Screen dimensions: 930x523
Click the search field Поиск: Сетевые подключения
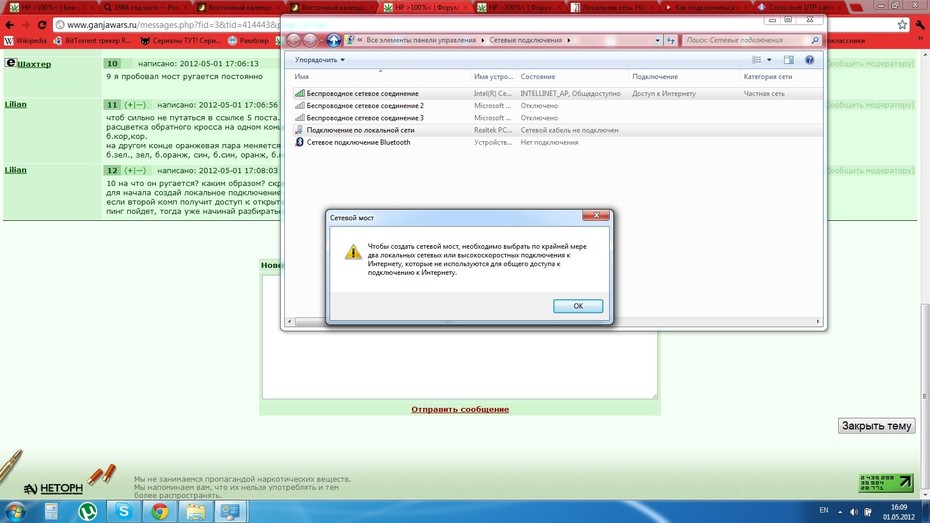pyautogui.click(x=746, y=40)
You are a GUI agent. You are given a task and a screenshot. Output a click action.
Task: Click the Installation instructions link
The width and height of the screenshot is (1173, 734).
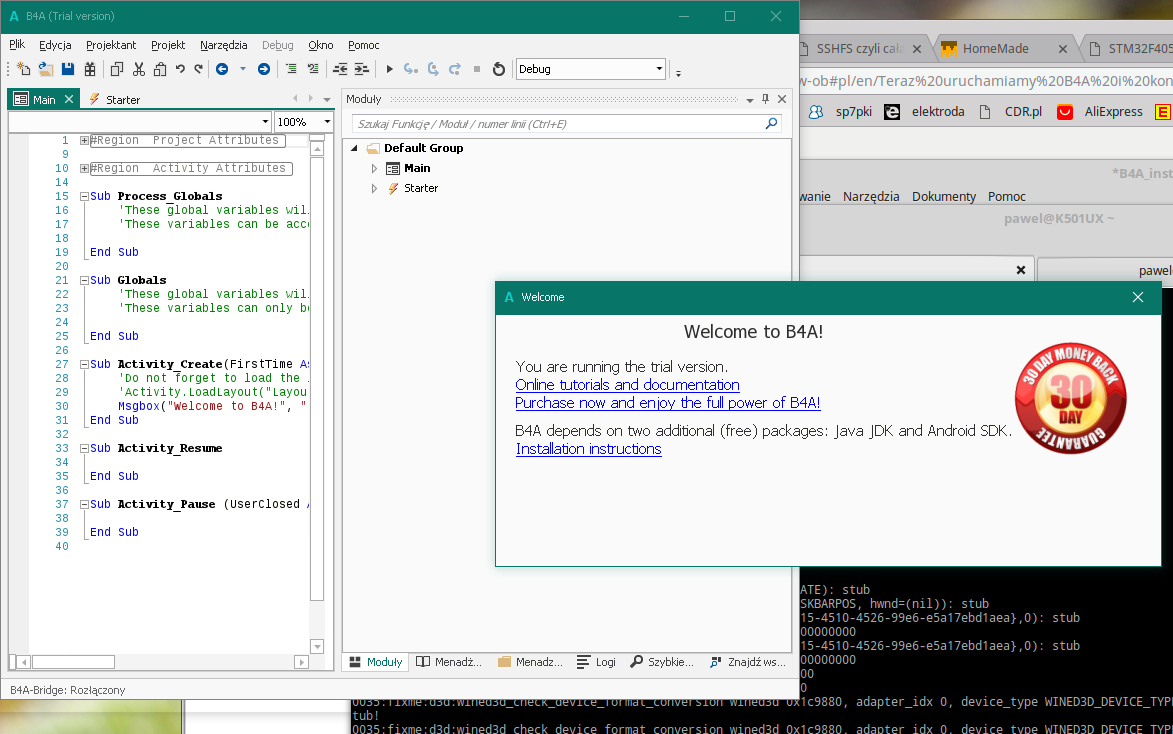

—————

The entries above, every one of them, should be retyped exactly, with no pictures carried over.

§ **ANSWER BOX**
Screen dimensions: 930x523
Click the search field Поиск: Сетевые подключения
pyautogui.click(x=746, y=40)
You are a GUI agent. You are given a task and a screenshot. Output a click action.
Task: Click the Installation instructions link
The width and height of the screenshot is (1173, 734).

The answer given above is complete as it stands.